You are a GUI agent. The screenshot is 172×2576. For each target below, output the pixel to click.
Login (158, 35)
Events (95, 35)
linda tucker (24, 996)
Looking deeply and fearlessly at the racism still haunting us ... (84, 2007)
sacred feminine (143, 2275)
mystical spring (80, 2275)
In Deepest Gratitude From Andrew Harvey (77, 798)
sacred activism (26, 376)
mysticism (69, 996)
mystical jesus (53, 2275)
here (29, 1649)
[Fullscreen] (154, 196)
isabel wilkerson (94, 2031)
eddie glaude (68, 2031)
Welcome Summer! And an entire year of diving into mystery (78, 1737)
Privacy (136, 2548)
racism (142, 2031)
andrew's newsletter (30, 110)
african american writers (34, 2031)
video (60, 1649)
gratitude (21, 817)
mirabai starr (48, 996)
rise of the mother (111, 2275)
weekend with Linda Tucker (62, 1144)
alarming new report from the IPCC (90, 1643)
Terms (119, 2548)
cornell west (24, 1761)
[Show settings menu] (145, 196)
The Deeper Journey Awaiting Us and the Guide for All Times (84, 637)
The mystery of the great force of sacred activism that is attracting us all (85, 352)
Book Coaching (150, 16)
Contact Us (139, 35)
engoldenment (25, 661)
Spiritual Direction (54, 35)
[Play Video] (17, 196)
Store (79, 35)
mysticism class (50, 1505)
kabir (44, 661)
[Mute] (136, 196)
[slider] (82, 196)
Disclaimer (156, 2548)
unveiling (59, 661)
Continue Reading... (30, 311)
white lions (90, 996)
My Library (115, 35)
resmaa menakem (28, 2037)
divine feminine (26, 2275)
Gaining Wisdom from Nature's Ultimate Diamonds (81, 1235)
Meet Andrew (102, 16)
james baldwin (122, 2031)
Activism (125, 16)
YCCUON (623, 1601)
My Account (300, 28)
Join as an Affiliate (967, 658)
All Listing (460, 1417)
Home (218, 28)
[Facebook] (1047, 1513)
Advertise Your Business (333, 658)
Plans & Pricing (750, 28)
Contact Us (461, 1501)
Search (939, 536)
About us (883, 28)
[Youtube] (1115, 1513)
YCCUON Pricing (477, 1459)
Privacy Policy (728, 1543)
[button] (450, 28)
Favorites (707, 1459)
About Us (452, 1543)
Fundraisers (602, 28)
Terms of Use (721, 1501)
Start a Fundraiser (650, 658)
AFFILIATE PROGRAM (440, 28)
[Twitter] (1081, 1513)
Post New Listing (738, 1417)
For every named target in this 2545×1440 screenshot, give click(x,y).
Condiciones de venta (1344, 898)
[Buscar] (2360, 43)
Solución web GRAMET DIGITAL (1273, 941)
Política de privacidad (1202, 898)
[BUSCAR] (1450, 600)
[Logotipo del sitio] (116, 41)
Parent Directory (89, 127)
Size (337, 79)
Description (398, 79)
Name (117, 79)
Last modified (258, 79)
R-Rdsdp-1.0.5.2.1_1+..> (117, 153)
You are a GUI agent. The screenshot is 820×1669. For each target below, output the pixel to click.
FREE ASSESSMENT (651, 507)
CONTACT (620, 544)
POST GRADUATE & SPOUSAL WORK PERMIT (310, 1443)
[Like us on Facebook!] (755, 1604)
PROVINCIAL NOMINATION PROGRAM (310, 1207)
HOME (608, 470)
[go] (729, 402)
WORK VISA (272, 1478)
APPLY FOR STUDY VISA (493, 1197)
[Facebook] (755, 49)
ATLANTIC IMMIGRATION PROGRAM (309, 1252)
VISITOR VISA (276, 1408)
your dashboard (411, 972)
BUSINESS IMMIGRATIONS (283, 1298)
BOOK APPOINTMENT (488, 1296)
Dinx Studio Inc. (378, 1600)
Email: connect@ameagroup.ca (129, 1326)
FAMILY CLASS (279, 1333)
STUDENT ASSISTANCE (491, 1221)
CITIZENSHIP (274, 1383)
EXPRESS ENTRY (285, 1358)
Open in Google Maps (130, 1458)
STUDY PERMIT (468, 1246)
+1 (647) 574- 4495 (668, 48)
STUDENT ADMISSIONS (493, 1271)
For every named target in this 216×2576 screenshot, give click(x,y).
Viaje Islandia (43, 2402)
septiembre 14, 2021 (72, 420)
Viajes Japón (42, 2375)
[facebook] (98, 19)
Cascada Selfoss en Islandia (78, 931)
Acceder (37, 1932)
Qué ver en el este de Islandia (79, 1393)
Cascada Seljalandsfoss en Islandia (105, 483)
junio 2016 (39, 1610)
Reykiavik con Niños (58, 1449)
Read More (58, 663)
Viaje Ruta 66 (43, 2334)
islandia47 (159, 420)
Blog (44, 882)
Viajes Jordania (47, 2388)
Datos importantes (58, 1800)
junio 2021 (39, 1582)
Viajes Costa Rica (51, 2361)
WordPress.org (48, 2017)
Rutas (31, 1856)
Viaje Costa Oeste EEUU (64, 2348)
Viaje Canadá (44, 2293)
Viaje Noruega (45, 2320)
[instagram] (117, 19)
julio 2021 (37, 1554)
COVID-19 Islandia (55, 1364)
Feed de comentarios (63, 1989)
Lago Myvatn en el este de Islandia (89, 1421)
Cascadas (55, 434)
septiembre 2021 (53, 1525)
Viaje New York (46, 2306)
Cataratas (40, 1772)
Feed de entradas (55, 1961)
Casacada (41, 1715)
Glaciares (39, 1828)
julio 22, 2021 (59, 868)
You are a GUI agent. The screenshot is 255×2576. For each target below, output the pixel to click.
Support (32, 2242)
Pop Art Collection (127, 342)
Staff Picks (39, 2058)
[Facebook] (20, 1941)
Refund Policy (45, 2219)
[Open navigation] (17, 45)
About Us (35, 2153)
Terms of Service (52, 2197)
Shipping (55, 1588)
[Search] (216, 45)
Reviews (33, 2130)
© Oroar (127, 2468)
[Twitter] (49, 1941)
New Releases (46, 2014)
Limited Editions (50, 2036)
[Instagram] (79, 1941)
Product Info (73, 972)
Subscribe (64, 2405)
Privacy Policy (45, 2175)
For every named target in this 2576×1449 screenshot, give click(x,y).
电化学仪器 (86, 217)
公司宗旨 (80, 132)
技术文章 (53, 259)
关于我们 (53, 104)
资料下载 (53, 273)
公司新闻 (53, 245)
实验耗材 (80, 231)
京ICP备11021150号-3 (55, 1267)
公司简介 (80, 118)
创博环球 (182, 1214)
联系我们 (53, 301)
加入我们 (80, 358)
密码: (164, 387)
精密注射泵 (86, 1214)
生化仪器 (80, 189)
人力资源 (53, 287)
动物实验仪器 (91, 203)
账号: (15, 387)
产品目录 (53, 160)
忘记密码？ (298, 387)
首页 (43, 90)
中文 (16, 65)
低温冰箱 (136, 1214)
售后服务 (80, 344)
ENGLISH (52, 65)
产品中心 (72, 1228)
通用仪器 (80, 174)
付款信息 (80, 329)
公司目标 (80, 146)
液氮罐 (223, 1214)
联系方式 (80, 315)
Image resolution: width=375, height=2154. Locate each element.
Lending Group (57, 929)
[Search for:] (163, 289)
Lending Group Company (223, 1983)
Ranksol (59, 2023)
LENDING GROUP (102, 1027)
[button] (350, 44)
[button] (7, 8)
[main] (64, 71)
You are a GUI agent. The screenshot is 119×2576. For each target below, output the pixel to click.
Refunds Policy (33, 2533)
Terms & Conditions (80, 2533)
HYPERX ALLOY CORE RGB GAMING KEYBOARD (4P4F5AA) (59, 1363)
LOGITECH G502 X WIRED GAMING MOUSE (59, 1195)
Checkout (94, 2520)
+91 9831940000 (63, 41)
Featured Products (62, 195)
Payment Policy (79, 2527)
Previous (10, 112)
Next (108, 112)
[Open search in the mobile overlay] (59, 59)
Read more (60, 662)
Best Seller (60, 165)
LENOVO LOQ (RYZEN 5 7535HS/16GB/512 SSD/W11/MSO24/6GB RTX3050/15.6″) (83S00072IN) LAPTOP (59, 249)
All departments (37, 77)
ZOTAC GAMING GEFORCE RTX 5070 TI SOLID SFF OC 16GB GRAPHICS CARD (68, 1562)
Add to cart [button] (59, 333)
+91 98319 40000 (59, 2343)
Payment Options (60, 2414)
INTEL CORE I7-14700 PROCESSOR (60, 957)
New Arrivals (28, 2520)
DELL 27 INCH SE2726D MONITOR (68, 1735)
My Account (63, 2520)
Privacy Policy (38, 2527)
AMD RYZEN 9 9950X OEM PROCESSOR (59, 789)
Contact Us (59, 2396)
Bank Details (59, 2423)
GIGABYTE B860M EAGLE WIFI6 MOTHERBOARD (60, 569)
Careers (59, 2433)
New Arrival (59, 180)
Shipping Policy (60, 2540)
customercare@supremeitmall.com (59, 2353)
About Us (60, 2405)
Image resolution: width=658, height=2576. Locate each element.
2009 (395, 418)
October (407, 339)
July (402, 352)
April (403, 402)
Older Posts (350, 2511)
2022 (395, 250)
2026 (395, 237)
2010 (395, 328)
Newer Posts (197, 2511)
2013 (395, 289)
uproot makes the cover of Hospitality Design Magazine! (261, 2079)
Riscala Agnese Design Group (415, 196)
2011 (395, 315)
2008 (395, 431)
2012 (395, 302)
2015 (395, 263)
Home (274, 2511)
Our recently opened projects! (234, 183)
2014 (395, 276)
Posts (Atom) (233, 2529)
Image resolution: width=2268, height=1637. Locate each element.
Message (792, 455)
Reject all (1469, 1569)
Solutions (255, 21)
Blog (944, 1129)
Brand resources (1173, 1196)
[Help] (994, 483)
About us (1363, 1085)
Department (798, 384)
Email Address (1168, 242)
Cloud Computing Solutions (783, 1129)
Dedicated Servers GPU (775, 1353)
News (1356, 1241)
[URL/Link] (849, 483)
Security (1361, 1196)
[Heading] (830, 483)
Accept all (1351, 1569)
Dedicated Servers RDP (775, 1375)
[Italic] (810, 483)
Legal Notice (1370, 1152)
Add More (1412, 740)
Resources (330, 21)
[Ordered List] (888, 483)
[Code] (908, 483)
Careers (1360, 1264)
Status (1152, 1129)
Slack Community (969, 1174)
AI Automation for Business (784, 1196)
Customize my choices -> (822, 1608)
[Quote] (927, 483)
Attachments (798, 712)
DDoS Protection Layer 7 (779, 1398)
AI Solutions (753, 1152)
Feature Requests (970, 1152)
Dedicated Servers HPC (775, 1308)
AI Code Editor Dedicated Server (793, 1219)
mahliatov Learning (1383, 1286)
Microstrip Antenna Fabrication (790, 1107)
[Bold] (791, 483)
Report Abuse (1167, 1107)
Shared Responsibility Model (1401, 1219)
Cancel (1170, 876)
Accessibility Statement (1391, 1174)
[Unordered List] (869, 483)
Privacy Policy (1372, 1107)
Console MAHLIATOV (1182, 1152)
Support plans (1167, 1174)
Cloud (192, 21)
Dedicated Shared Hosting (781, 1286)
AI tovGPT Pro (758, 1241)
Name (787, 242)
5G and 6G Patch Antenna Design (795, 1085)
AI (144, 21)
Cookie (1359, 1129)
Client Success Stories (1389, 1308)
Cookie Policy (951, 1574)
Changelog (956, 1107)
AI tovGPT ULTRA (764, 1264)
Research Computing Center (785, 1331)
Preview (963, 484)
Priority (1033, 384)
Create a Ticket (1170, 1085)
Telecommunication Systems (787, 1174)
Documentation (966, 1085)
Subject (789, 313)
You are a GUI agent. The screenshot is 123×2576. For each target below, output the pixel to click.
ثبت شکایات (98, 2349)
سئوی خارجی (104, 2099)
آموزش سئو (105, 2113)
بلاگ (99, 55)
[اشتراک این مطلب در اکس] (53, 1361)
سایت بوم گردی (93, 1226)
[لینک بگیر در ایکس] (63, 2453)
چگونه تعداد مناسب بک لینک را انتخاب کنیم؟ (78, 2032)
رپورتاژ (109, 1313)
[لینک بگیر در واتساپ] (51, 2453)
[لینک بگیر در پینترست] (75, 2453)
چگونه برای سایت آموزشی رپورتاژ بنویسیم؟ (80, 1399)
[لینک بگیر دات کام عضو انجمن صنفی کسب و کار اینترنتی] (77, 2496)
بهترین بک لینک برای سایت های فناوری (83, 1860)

● **What you need to do**: Could you retype exactly the lines from the one containing "[Heading] (830, 483)" through the final line of the data above, and no others?

● **Your response**:
[Heading] (830, 483)
Accept all (1351, 1569)
Dedicated Servers RDP (775, 1375)
[Italic] (810, 483)
Legal Notice (1370, 1152)
Add More (1412, 740)
Resources (330, 21)
[Ordered List] (888, 483)
[Code] (908, 483)
Careers (1360, 1264)
Status (1152, 1129)
Slack Community (969, 1174)
AI Automation for Business (784, 1196)
Customize my choices -> (822, 1608)
[Quote] (927, 483)
Attachments (798, 712)
DDoS Protection Layer 7 (779, 1398)
AI Solutions (753, 1152)
Feature Requests (970, 1152)
Dedicated Servers HPC (775, 1308)
AI Code Editor Dedicated Server (793, 1219)
mahliatov Learning (1383, 1286)
Microstrip Antenna Fabrication (790, 1107)
[Bold] (791, 483)
Report Abuse (1167, 1107)
Shared Responsibility Model (1401, 1219)
Cancel (1170, 876)
Accessibility Statement (1391, 1174)
[Unordered List] (869, 483)
Privacy Policy (1372, 1107)
Console MAHLIATOV (1182, 1152)
Support plans (1167, 1174)
Cloud (192, 21)
Dedicated Shared Hosting (781, 1286)
AI tovGPT Pro (758, 1241)
Name (787, 242)
5G and 6G Patch Antenna Design (795, 1085)
AI (144, 21)
Cookie (1359, 1129)
Client Success Stories (1389, 1308)
Cookie Policy (951, 1574)
Changelog (956, 1107)
AI tovGPT ULTRA (764, 1264)
Research Computing Center (785, 1331)
Preview (963, 484)
Priority (1033, 384)
Create a Ticket (1170, 1085)
Telecommunication Systems (787, 1174)
Documentation (966, 1085)
Subject (789, 313)
You are a GUI agent. The screenshot is 123×2576. For each target below, output the pixel to click.
ثبت شکایات (98, 2349)
سئوی خارجی (104, 2099)
آموزش سئو (105, 2113)
بلاگ (99, 55)
[اشتراک این مطلب در اکس] (53, 1361)
سایت بوم گردی (93, 1226)
[لینک بگیر در ایکس] (63, 2453)
چگونه تعداد مناسب بک لینک را انتخاب کنیم؟ (78, 2032)
رپورتاژ (109, 1313)
[لینک بگیر در واتساپ] (51, 2453)
[لینک بگیر در پینترست] (75, 2453)
چگونه برای سایت آموزشی رپورتاژ بنویسیم؟ (80, 1399)
[لینک بگیر دات کام عضو انجمن صنفی کسب و کار اینترنتی] (77, 2496)
بهترین بک لینک برای سایت های فناوری (83, 1860)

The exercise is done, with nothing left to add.